══ TEXTE PROPOSÉ ══

Quoique que nous puissions dire de mauvais et de méchant sur Ould Abdel Aziz, nous tous, journalistes, politiciens ou simples citoyens, cet homme restera celui qui a fait, à lui tout seul, plus que tous les présidents qui se sont succédé depuis notre indépendance. Ni la haine de chacun d’entre nous envers lui, ni nos très bonnes vieilles habitudes de tourner le dos à ceux affaiblis par des circonstances exceptionnelles, ni notre désir de prendre position confortable aux côtés de Ghazwani, très puissant actuellement et peut-être encore pour sept ans, ne doivent nous pousser à cette extrême ingratitude de refuser d’admettre, pour la postérité, qu’Ould Abdel Aziz est tout un pan de notre histoire.
Celui qui, onze ans durant, s’est faufilé militairement puis politiquement pour « rouler dans la farine » les généraux, les politiciens, les partenaires, les organisations internationales et la Société civile a bien inscrit son nom, en gras et encre indélébile, sur la page de l’histoire de notre pays. Véritable bulldozer, cet homme a fait de la Mauritanie un véritable chantier où s’activaient sans relâche, par une course contre la montre et pour l’enrichissement illicite, tous les acteurs et metteurs en scène de l’effondrement de notre économie.

═══
══ LISTE ══

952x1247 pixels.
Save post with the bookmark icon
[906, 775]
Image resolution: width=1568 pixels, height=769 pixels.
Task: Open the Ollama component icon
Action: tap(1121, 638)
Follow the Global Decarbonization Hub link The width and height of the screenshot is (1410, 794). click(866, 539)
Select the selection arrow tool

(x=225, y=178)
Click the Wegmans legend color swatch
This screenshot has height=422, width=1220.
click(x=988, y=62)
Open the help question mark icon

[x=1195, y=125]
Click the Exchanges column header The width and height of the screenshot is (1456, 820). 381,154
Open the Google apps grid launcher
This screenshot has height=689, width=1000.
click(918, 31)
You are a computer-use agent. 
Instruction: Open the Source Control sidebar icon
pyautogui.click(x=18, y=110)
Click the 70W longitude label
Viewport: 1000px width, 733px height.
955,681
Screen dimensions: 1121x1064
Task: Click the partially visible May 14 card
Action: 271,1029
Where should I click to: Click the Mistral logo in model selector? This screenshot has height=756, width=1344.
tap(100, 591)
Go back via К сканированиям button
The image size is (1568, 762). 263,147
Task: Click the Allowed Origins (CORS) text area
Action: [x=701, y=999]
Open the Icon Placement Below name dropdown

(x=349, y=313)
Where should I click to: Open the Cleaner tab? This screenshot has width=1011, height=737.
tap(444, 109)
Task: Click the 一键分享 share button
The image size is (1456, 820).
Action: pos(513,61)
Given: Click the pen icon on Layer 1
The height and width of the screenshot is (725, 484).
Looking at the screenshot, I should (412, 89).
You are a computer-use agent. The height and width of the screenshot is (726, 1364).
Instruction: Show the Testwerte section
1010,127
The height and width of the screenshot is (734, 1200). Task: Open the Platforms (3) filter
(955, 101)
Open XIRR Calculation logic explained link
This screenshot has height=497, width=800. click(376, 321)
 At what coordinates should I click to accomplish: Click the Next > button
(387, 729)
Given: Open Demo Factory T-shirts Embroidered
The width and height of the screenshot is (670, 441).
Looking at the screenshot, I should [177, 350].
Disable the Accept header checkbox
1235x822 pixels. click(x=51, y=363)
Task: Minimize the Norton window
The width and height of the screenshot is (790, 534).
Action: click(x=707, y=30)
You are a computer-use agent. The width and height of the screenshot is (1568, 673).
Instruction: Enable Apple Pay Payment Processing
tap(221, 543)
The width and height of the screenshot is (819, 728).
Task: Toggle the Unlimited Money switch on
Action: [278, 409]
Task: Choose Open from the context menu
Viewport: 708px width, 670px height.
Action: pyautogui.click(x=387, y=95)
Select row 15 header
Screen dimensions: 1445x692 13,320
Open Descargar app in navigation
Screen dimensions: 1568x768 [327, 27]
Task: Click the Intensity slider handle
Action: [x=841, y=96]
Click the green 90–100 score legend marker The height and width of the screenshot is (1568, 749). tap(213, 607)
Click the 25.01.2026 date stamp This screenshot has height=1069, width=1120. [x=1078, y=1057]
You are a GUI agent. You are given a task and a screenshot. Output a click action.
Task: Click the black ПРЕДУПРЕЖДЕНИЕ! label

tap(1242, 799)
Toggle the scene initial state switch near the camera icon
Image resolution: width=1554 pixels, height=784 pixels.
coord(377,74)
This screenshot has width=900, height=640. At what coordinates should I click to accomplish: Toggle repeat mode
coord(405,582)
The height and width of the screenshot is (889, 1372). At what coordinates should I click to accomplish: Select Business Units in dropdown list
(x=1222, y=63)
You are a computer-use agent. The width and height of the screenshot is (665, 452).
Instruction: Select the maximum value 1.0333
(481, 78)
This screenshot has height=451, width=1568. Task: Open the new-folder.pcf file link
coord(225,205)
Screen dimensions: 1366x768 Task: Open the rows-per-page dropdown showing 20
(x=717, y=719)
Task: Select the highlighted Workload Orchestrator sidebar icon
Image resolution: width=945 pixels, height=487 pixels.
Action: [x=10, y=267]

═══

### CONSIGNES
**1)** D'après le texte sur Ould Abdel Aziz, pendant combien d'années celui-ci s'est-il faufilé militairement puis politiquement ?
**2)** Dans la liste, remplacez « repeat mode » par « shuffle mode » sans rien changer d'autre, en commençant à la ligne qui contient « Open Descargar app in navigation » et en terminant à celle qui contient « (x=717, y=719) ». Redonnez uniquement ces lignes.

### RÉPONSES DE L'EXERCICE
**1)** Onze ans.

**2)**
Open Descargar app in navigation
Screen dimensions: 1568x768 [327, 27]
Task: Click the Intensity slider handle
Action: [x=841, y=96]
Click the green 90–100 score legend marker The height and width of the screenshot is (1568, 749). tap(213, 607)
Click the 25.01.2026 date stamp This screenshot has height=1069, width=1120. [x=1078, y=1057]
You are a GUI agent. You are given a task and a screenshot. Output a click action.
Task: Click the black ПРЕДУПРЕЖДЕНИЕ! label

tap(1242, 799)
Toggle the scene initial state switch near the camera icon
Image resolution: width=1554 pixels, height=784 pixels.
coord(377,74)
This screenshot has width=900, height=640. At what coordinates should I click to accomplish: Toggle shuffle mode
coord(405,582)
The height and width of the screenshot is (889, 1372). At what coordinates should I click to accomplish: Select Business Units in dropdown list
(x=1222, y=63)
You are a computer-use agent. The width and height of the screenshot is (665, 452).
Instruction: Select the maximum value 1.0333
(481, 78)
This screenshot has height=451, width=1568. Task: Open the new-folder.pcf file link
coord(225,205)
Screen dimensions: 1366x768 Task: Open the rows-per-page dropdown showing 20
(x=717, y=719)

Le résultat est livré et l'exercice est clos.